The big question is this. We know that the private sector will not do this on its own and that we have very successful semi-State companies, such as the ESB, Bord na Móna and Coillte. Will those companies be big players in this?

The detail of the €13.7 billion investment has to be worked out, but it will be in the areas I mentioned, namely, the system service infrastructure, the transmission and distribution networks, the interconnectors and storage infrastructure. Those are predominantly State infrastructures to facilitate the system's capacity for more renewables.

The private sector contribution will predominantly involve companies bidding at auctions and State bidders will not be favoured over private bidders. The auctions will have to be run in such a fashion that all bidders are treated equally. However, there will be separate pots, as one might call them. For example, we envisage a community pot the bidders for which could not be large private sector players. It will be a confined pot. Similarly, there may in time be a confined pot for offshore wind. As the Deputy will appreciate, that is at an earlier stage and will need to be given an opportunity to gain a foothold over time. In summary, the participation of the private sector will take place predominantly within the auction system.

I accept that there will have to be a rules-based auction system. My question is whether, as the shareholder and representative of the public in the ESB, Bord na Móna and Coillte, the Minister sees those companies becoming major players here. A lot of that is a matter for the policy direction of Government notwithstanding that the boards of those companies will make their own decisions. In the case of Bord na Móna, it is very welcome that it is going ahead with plans for renewable energy. As the key player in the setting of the policy direction, does the Government envisage these three companies having the major role?

I refer to biogas. France has 1,000 biogas plants producing clean biogas energy while Germany has 6,000. England has 600 and we have one.
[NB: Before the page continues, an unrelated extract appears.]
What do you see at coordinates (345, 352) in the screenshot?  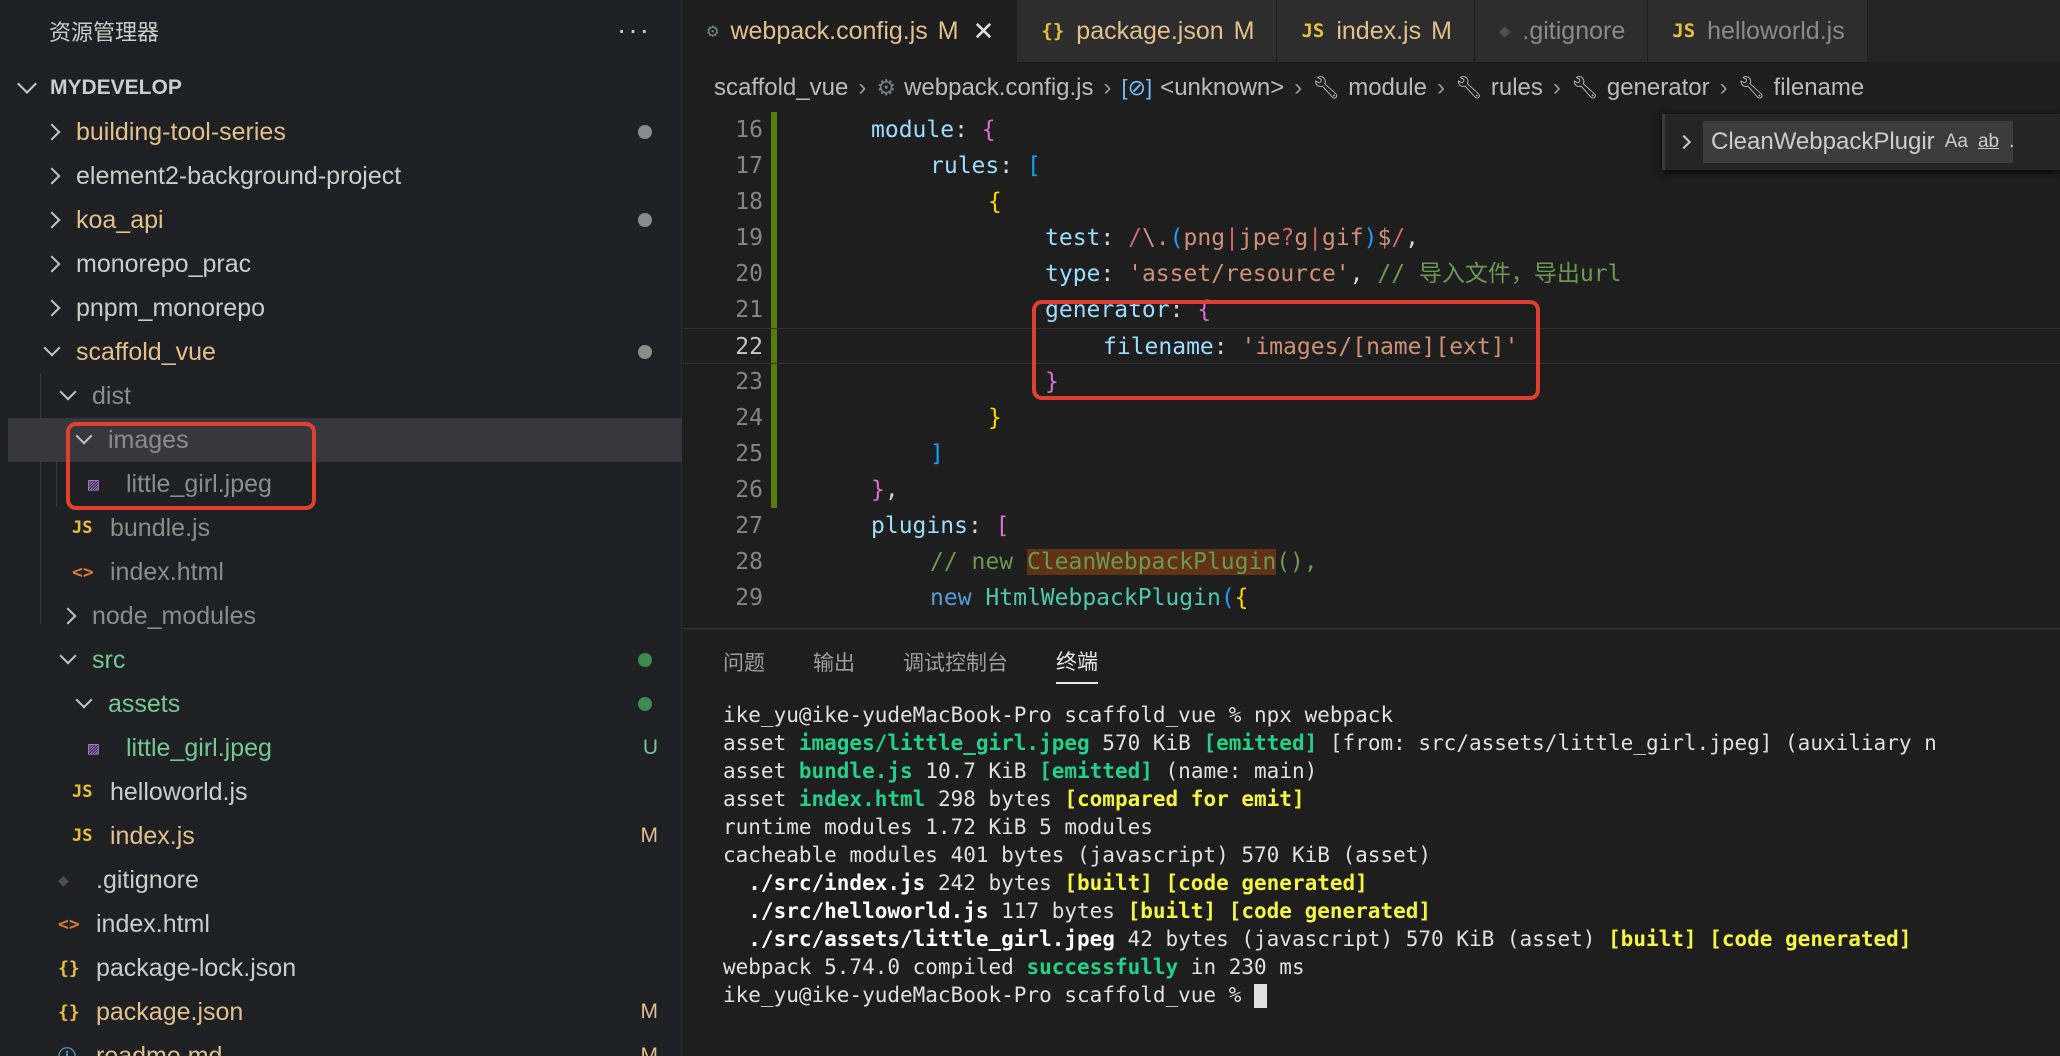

We are playing catch-up there. I put the point to the Minister also that we need to start developing biomass supply chains again. I will keep pushing this with the Minister. We do not have those chains here and we must start to develop them. What plans does the Government have to do so?
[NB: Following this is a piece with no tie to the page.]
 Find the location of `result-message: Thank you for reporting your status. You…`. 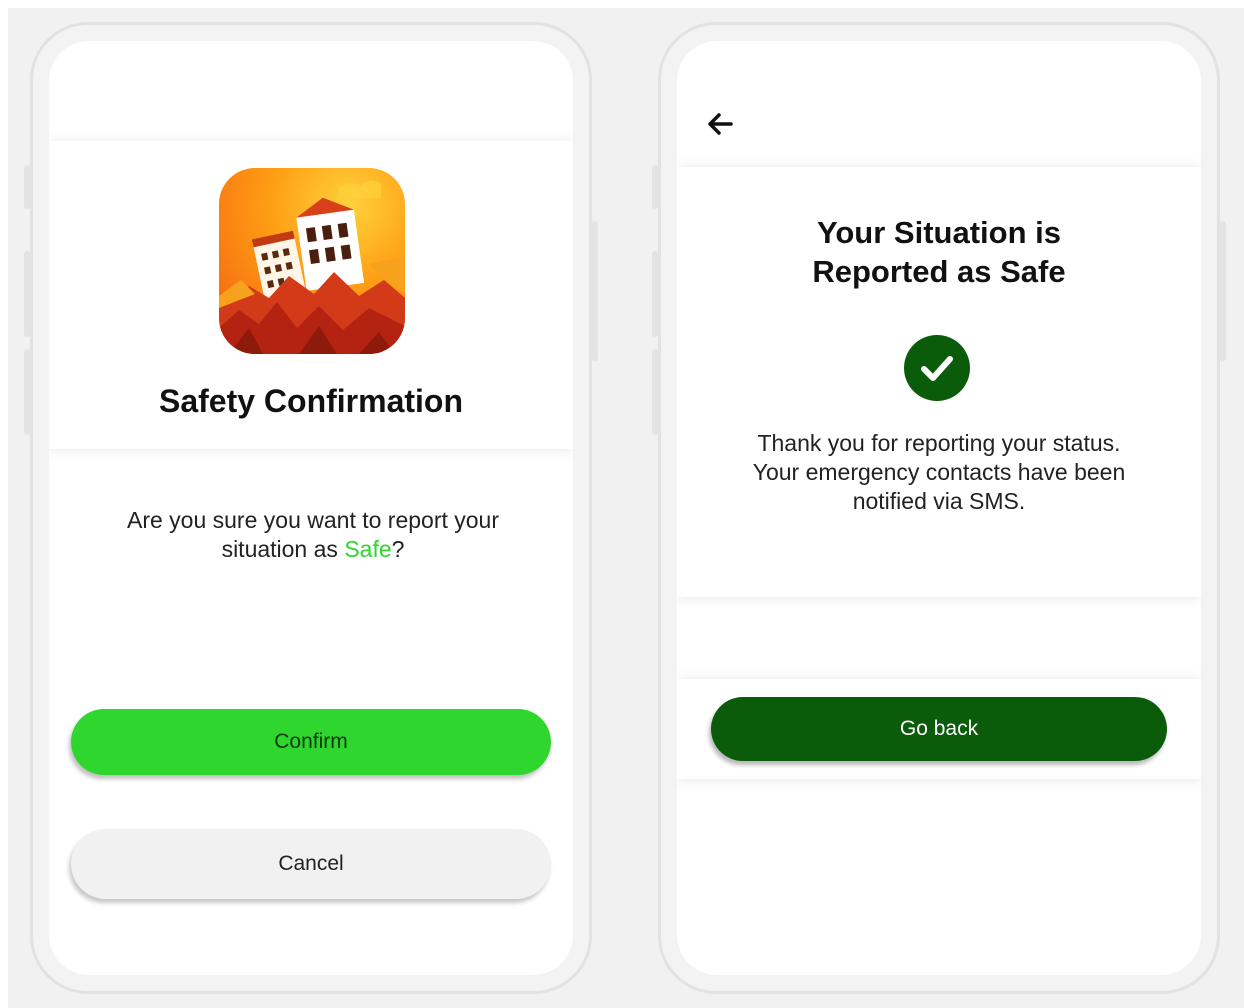

result-message: Thank you for reporting your status. You… is located at coordinates (939, 472).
I agree absolutely with the Deputy. We intend that the ESB, Coillte and Bord na Móna will be major players. Those companies have set out significant ambitions and put plans in train and will play a strategic role in the move to a decarbonised economy. We announced recently the renewable heat support scheme, which will allow biomass provision to replace existing heat systems. A generous support scheme has been published and is envisaged to remove 10 million tonnes of carbon equivalent over the period 2021 to 2030, which is a significant initiative. There was biogas participation in the climate action fund. A successful biogas project under the fund will be a very useful test base to determine its potential role, which I do not doubt will be very significant.

Question No. 15 replied to with Written Answers.